The retail cases sat empty last week, waiting for final approval from the Alaska Department of Environmental Conservation. But that doesn't seem to bother Gedicks as she gives a tour of building -- three weeks ago she was presiding over customers' orders from a cramped entryway where butcher's coats and office organizers were side by side. A customer who took three steps was already inside the butcher's work area, and employees would sometimes take their breaks in their cars.
The new store has more room for everyone, and in some instances there are two of everything. Separate receiving areas are located on either side of building with roll-up doors and separate meat coolers. The knife, grinder and spice magic happens in the middle, but inspected meat for the retail market can never be allowed to share a table or grinder with un-inspected meat from the custom cuts business.
"Wolf's experience in the industry helped a great deal with navigating the regulations.

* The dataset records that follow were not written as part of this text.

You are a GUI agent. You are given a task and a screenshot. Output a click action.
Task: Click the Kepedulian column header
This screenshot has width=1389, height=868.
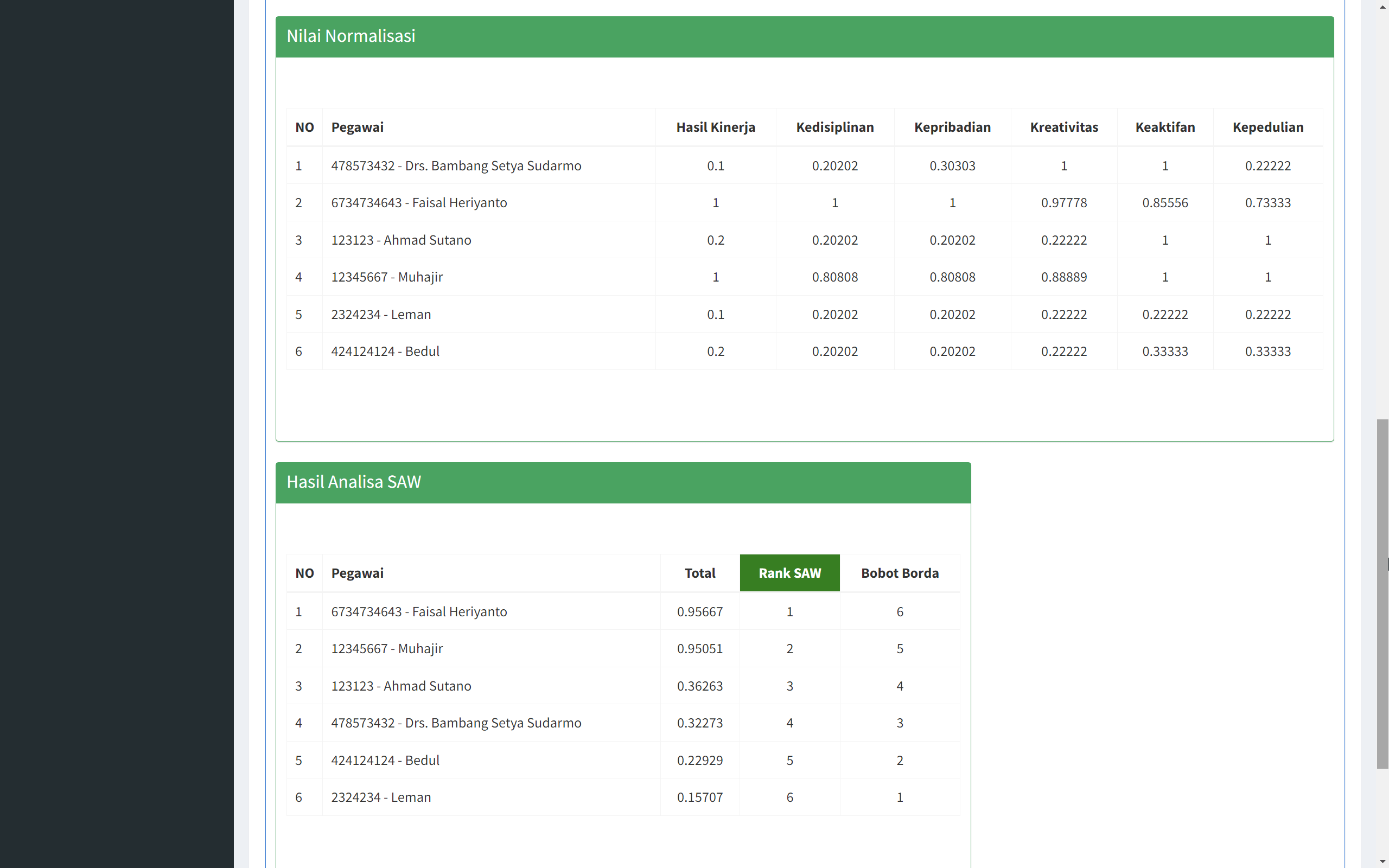[1267, 127]
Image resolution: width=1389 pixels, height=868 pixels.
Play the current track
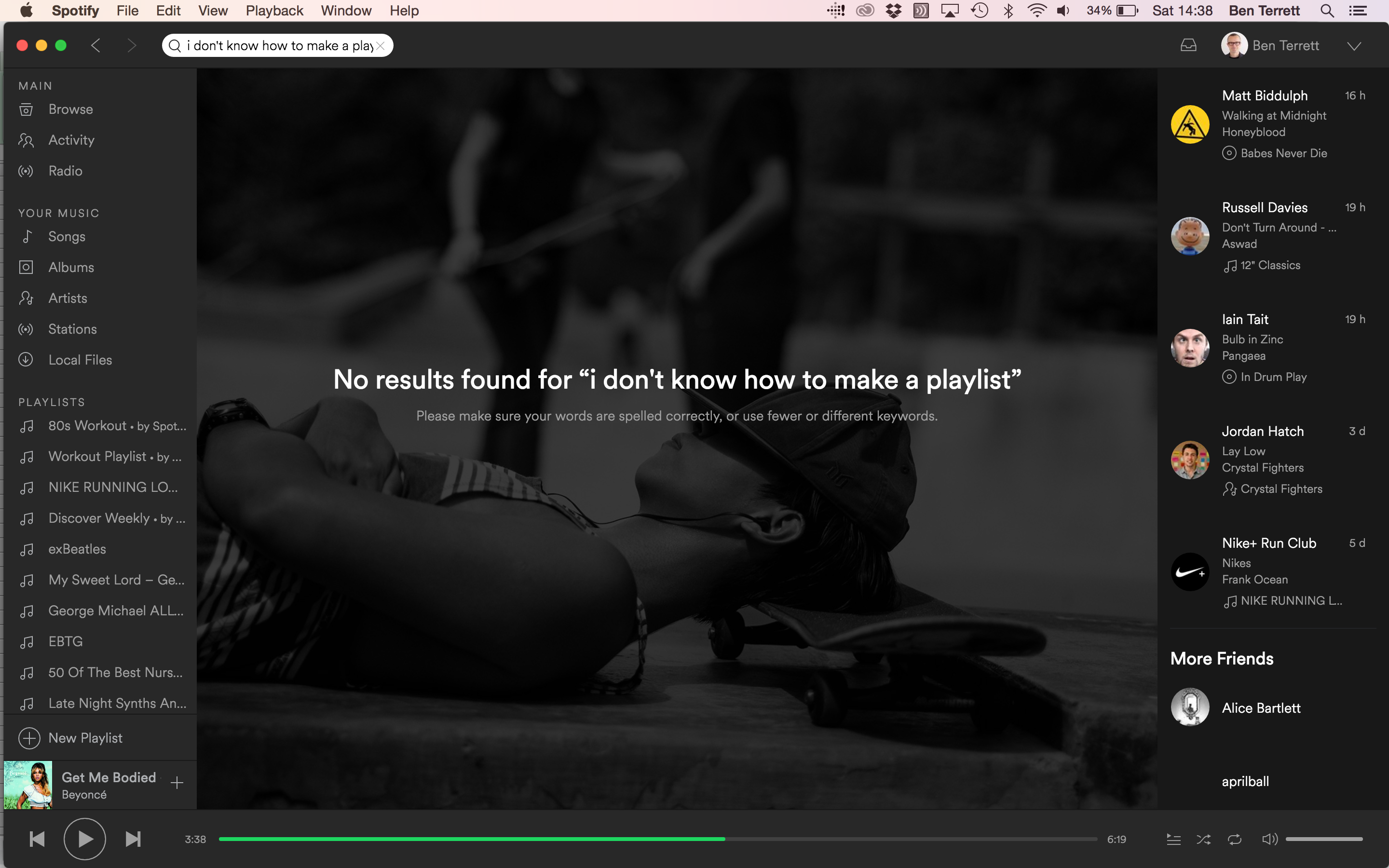coord(84,839)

But still there are always hitches," Gedicks said. Gedicks describes building modifications as "little tweaks here and there." Things such as moving a grease trap in the floor or adding a hand-washing sink where a dish washing sink sits two feet away qualify as "little tweaks."
"One of the things a meat shop desperately needs is floor drains. There's just so much water and so much cleaning," Gedicks said.
There is an alphabet soup of regulators in the food business to protect consumers, USDA, AKDEC and EPA among them. The regulations were responsible for some of the little tweaks, and that is one of the reasons Gedicks and her husband decided on a custom building instead of a leased one. A flexible contractor helped, as did a heads-up attitude toward the federal and state regulators.
"What did take a lot of time was designing the separations -- we had the inspectors in during the building phase," Gedicks said.
The previous building came with little more than a drain on the floor and a sink on the wall. At that location, the Gedicks added plumbing, a cooler and freezer, a suspended rail system for sides of meat, a smoker, and the band saws, grinders and cutting tables where Wolfgang applies his skills.
The motors that run a professional butcher shop require three-phase electricity, otherwise the off-and-on current draw would trip breakers. Gedicks said the three-phase modifications alone cost the company about $13,000 when they modified the leased building four years ago.
The new store has six compressors running three retail display cases and four walk-ins that line the back of the shop.
The shop's smoke house also draws quite a bit of current-- it's about as similar to a consumer electric smoker as the shop's building is to a warehouse. It has an electric smoke generator the size of a small oven. A chip hopper on top drops sawdust-sized chips onto a turn-table heating element inside the smoke generator. Smoke is channeled through a stove pipe from the smoke generator into an oven where meat is loaded in.
The oven chamber has fans like a convection oven to make sure all of the meat is smoked evenly, which is vital when smoking a 300-pound batch. There are three timers for recipes with up to three stages -- Wolfgang normally uses two -- and each stage has temperature, humidity and timer settings. The smoker even has a shower, which bathes sausages after they've been smoked.
"Not all sausage gets showered, but some of it does. Polish sausages get a bath when they're done," Gedicks said. Naturally, she is standing near yet another floor drain as she says this. Someday, a second smoker will double the shop's capacity, and the Gedicks plan to smoke fish in the future as well. The fish processing will likely bring another round of inspectors, she said.
Gedicks described designing and building the new shop as an "Odyssey" but also said they would do it all over again the same way if they were to start over.
"We've been looking for property for over a year," she said. "Maybe there's more prudence to leasing than I know, but it didn't seem prudent to me to lease and make all of these modifications."